The length of time that a disorderly conduct conviction stays on your criminal record largely depends on the state that you were tried in. The conviction could stay on your criminal record until you qualify for, and apply for, a pardon. In certain cases, expunction or expungement may also be possible to scrub your criminal record clean. In some states, sealing your record may also be a viable alternative to expungement or a pardon.

Generally speaking, a criminal conviction remains on your record until you take the time, and hire legal representation, to seek a sealing order, an expungement, an expunction or a pardon.

How Much Does a Lawyer Cost for Disorderly Conduct in Homewood?

While lawyers’ fees can fall upon a very long sliding scale, an average amount to expect to pay for legal representation in a disorderly conduct case might be anywhere from $1,500 to $3,000, depending on the particulars. An inexperienced or new lawyer may charge less, and a top firm may charge even more.
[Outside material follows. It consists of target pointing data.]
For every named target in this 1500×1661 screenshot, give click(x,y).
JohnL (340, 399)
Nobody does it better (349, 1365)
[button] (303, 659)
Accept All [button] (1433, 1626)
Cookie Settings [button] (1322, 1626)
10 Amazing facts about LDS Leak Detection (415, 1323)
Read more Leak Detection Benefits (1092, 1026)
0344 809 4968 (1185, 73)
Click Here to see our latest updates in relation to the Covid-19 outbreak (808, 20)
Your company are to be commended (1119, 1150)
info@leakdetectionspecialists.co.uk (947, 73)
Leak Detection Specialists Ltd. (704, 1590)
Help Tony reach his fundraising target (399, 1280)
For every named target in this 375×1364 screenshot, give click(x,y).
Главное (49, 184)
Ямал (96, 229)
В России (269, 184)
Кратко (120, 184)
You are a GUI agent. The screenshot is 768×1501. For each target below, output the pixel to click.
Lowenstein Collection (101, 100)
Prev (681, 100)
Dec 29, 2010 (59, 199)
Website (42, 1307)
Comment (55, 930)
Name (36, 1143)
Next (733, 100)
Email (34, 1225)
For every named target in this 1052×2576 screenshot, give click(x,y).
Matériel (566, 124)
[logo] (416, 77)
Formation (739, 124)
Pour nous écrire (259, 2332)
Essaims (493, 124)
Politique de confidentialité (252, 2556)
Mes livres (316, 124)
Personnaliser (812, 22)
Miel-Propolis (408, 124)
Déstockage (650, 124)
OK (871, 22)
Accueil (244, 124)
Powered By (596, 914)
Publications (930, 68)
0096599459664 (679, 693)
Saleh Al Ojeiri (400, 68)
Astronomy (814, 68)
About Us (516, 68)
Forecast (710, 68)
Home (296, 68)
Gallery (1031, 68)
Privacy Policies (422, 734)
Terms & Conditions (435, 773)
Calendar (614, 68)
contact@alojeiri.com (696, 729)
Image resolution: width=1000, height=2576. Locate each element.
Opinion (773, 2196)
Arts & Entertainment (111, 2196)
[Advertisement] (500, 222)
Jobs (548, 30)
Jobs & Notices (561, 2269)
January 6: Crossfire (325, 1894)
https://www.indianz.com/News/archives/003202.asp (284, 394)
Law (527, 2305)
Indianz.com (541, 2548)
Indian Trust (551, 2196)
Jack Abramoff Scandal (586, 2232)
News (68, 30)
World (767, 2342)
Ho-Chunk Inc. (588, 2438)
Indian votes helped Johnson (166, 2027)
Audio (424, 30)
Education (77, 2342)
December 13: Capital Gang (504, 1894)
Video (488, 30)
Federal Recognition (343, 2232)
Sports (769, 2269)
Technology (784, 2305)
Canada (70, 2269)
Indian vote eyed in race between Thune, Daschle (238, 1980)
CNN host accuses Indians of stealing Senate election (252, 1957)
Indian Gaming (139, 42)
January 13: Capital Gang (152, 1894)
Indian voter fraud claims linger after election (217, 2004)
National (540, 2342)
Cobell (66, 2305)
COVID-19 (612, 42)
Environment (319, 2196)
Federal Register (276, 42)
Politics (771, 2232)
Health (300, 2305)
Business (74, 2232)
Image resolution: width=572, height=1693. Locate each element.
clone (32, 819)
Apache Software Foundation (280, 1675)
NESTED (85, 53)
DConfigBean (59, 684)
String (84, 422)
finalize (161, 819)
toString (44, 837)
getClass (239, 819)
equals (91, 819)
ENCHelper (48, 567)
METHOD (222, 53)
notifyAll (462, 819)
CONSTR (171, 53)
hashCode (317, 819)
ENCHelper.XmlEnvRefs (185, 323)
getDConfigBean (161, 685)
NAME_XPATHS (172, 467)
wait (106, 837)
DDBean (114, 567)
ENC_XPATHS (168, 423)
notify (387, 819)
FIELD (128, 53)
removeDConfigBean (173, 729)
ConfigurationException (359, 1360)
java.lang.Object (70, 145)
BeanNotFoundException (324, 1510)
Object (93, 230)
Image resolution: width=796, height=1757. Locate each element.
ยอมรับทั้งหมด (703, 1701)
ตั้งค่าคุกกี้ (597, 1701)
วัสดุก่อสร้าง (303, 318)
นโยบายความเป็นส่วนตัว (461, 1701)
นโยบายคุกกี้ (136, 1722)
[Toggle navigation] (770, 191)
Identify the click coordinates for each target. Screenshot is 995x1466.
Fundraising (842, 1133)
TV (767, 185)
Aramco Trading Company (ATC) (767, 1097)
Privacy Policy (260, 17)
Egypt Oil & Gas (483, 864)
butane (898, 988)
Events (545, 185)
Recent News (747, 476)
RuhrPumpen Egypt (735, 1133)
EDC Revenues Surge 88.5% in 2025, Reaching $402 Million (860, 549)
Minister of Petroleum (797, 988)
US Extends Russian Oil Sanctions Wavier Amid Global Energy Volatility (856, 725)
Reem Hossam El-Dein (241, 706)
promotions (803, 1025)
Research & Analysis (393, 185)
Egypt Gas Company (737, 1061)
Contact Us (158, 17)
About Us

It should be remembered that all legal services are not created equally. Be sure to engage in due diligence, researching each firm or attorney you are interested in working with. A less expensive option may not be the best match for your circumstances, and likewise the most expensive firm.

As misdemeanor offenses, disorderly conduct charges typically cost less to defend than felony charges.

Do You Need a Disorderly Conduct Lawyer?

If you are facing charges of disorderly conduct or of disturbing the peace, it would be well-advised to seek the services of an experienced criminal defense lawyer. Securing legal representation before speaking to the authorities, and certainly before proceeding to trial, can increase your chance of planning a successful defense.

Despite frequently being classified as misdemeanor offenses, a conviction for disorderly conduct will leave a lasting mark on your criminal record, and you could still see jail time and severe fines if found guilty. An experienced lawyer can help you plan the best strategy for you.

When to Hire a Lawyer

It is in your best interest to get legal help early on in addressing your situation. There are times when hiring a lawyer quickly is critical to your case, such as if you are charged with a crime. It may also be in your best interest to have a lawyer review the fine print before signing legal documents. A lawyer can also help you get the compensation you deserve if you’ve suffered a serious injury. For issues where money or property is at stake, having a lawyer guide you through the complexities of the legal system can save you time, hassle, and possibly a lot of grief in the long run.

What to Expect from an Initial Consultation

  • Seek to determine whether the attorney can represent you. There is no one-size-fits-all legal solution and it may turn out your needs are better served by an attorney in a different specialization.
  • It’s important to find a legal ally who is both competent in the law and someone you can trust to protect your interests.
  • Discuss how the practice’s billing works and discuss possible additional charges or fees that may arise during or after the resolution of your case.

An attorney consultation should provide you with enough information so that you can make an informed decision on whether to proceed with legal help.

Points to Consider Before Hiring a Lawyer

Experience. Regardless of the type of legal matter you need help with, an experienced attorney will usually be able to get you better results.

Competence. Determine an attorney’s expertise by asking about their track record for the issue you need help with resolving.

Fit. There are plenty of good attorneys out there; make sure you find one you are comfortable working with.

Common legal terms explained

Plaintiff – a person or party who brings a lawsuit against another person(s) or party/parties in a court of law. Private persons or parties can only file suit in civil court.

Judgment – A decision of the court. Also known as a decree or order. Judgments handed down by the court are usually binding on the parties before the court.